[START Data shown]

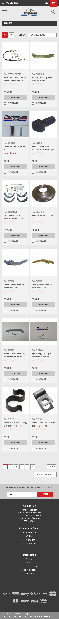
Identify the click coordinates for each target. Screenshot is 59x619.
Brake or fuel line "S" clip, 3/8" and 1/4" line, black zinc (15, 426)
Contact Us (29, 563)
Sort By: (22, 35)
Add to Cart (15, 97)
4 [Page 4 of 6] (21, 467)
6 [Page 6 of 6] (32, 467)
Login (24, 540)
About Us (30, 559)
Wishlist (29, 536)
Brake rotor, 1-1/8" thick (42, 215)
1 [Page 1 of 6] (5, 467)
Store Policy (29, 574)
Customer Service (29, 566)
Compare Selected (45, 474)
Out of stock (16, 373)
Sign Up (33, 540)
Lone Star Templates (41, 616)
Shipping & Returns (29, 543)
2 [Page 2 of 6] (10, 467)
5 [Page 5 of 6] (27, 467)
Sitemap (24, 614)
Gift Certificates (29, 533)
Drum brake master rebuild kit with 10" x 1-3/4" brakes (14, 218)
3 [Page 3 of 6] (16, 467)
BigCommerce (17, 616)
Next (52, 466)
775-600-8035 (10, 3)
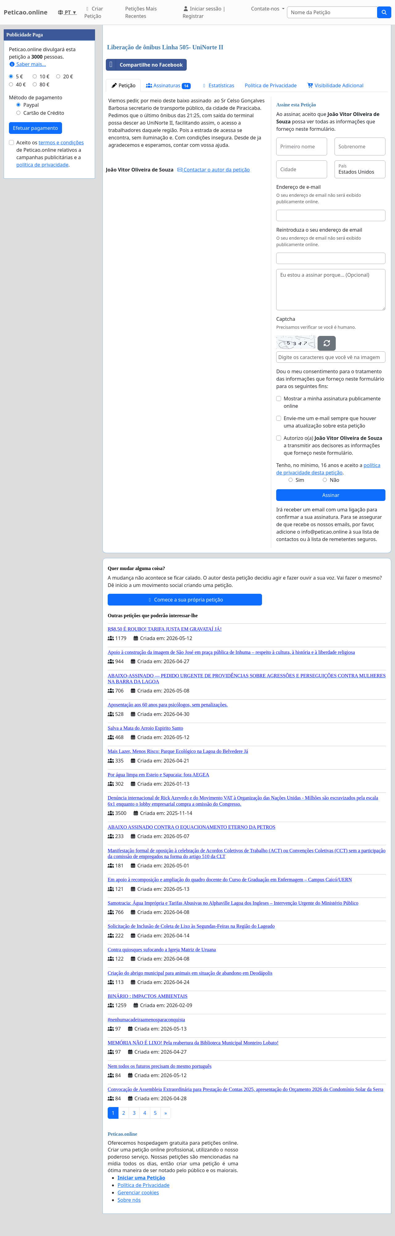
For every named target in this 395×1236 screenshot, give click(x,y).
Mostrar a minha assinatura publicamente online (332, 402)
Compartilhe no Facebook (144, 64)
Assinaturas (168, 85)
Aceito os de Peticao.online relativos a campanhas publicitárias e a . (50, 153)
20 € (68, 76)
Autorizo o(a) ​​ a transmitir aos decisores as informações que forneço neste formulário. (333, 445)
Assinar (330, 495)
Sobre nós (129, 1200)
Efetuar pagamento (35, 128)
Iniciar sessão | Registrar (204, 12)
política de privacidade (42, 164)
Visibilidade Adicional (335, 85)
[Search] (332, 12)
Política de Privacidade (271, 85)
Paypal (31, 104)
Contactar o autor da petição (213, 169)
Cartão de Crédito (43, 113)
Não (334, 480)
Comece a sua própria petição (185, 599)
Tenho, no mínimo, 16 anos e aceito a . (328, 469)
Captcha (285, 319)
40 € (21, 84)
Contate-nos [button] (266, 8)
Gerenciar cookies (138, 1192)
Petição (123, 85)
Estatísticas (217, 85)
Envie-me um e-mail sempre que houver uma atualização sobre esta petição (330, 422)
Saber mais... (27, 64)
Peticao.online (26, 12)
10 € (44, 76)
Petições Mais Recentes (141, 12)
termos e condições (61, 142)
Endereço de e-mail (298, 187)
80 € (44, 84)
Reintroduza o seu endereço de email (319, 229)
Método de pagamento (35, 97)
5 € (19, 76)
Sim (300, 480)
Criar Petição (93, 12)
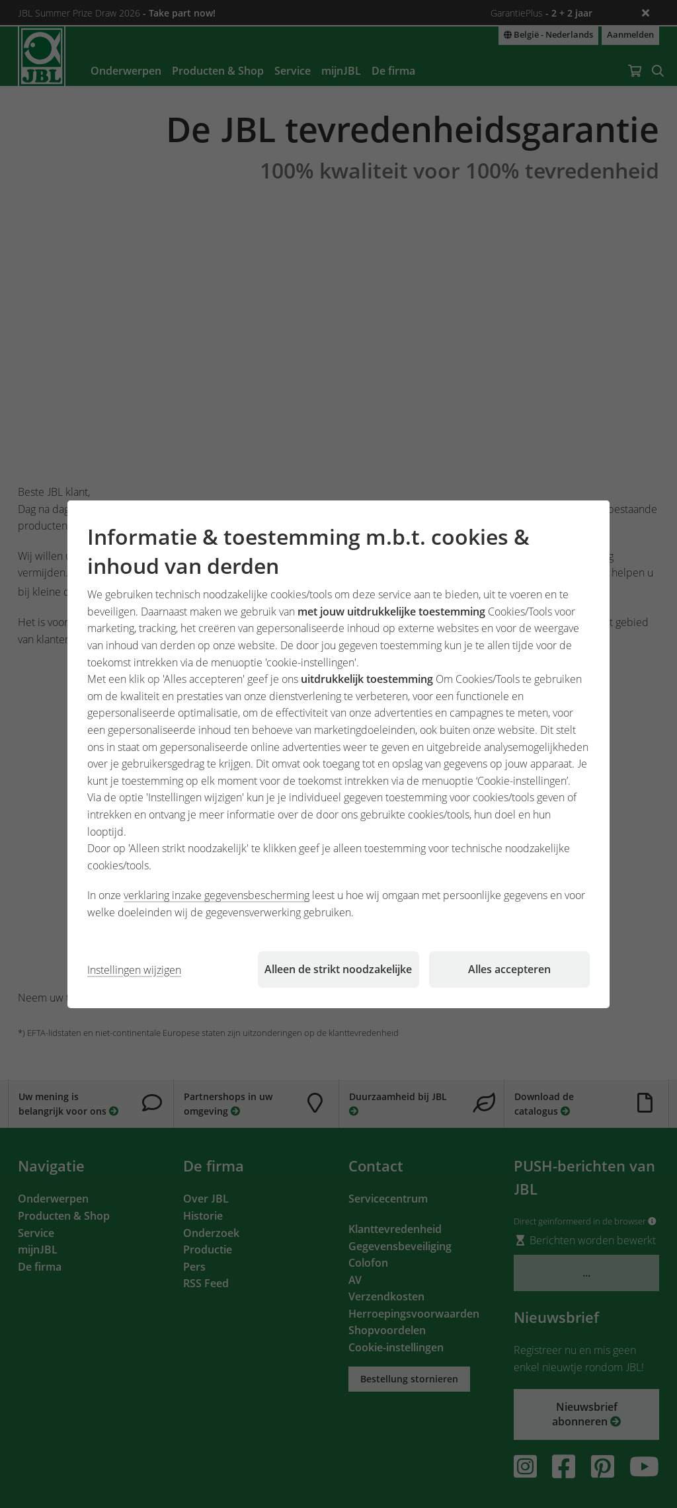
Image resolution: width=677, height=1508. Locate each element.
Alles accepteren (509, 969)
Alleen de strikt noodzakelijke (338, 969)
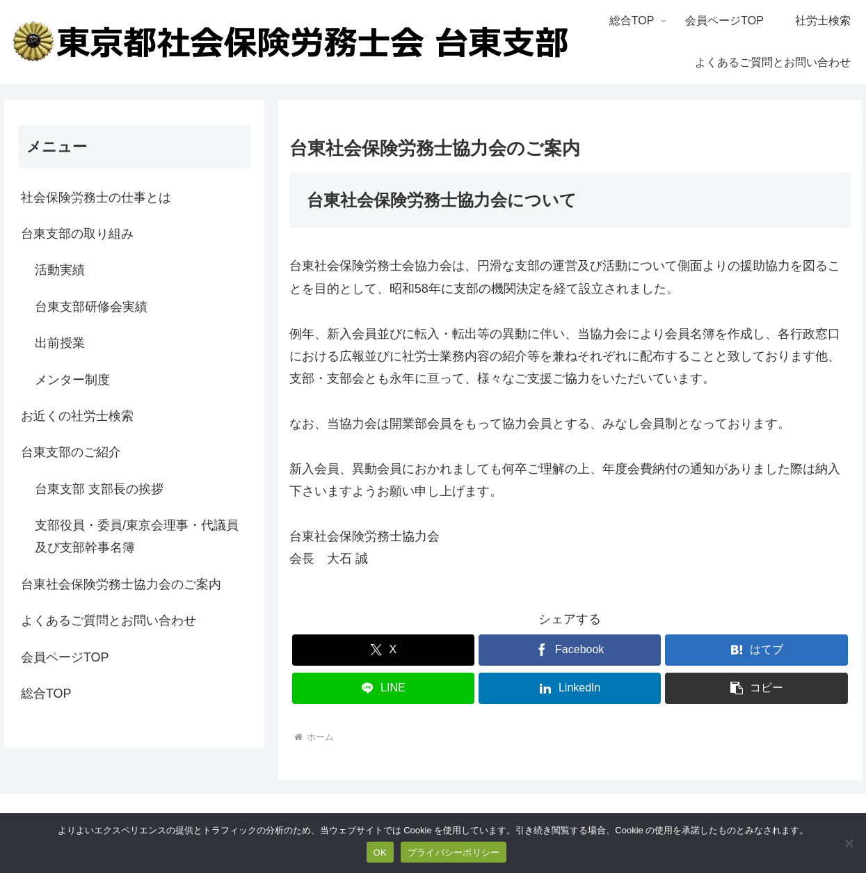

[END Data shown]

Starting at the line that contains "Iniciar sessão | Registrar (204, 12)" and ending at the close of the listing, write those lines out again with the requests included, but scale each coordinate in the answers by 0.25 and round it to a whole number, rounding halves up. Leave the pictures out.

Iniciar sessão | Registrar (51, 3)
política de privacidade (11, 41)
Visibilidade Adicional (84, 21)
[Search] (83, 3)
Política de Privacidade (68, 21)
Paypal (8, 26)
Contactar o autor da petição (53, 42)
Cartão de Crédito (11, 28)
Não (84, 120)
Comece a sua própria petição (46, 150)
Tenho, no mínimo, 16 anos e aceito a . (82, 117)
Captcha (71, 80)
40 € (5, 21)
Contate-nos [button] (67, 2)
Gerenciar cookies (35, 298)
Petição (31, 21)
Estatísticas (54, 21)
Envie-me um e-mail sempre que houver uma atualização sobre esta petição (83, 106)
Saber mais... (7, 16)
Peticao.online (7, 3)
10 € (11, 19)
Petições Mais Recentes (35, 3)
termos e condições (15, 36)
Endereço de e-mail (75, 47)
80 € (11, 21)
Reintroduza o seu endereço de email (80, 57)
Método de pagamento (9, 24)
5 € (5, 19)
Sim (75, 120)
Criar Petição (23, 3)
Image resolution: width=677, height=1508. Locate each element.
Alles accepteren (127, 242)
Alleen de strikt noodzakelijke (85, 242)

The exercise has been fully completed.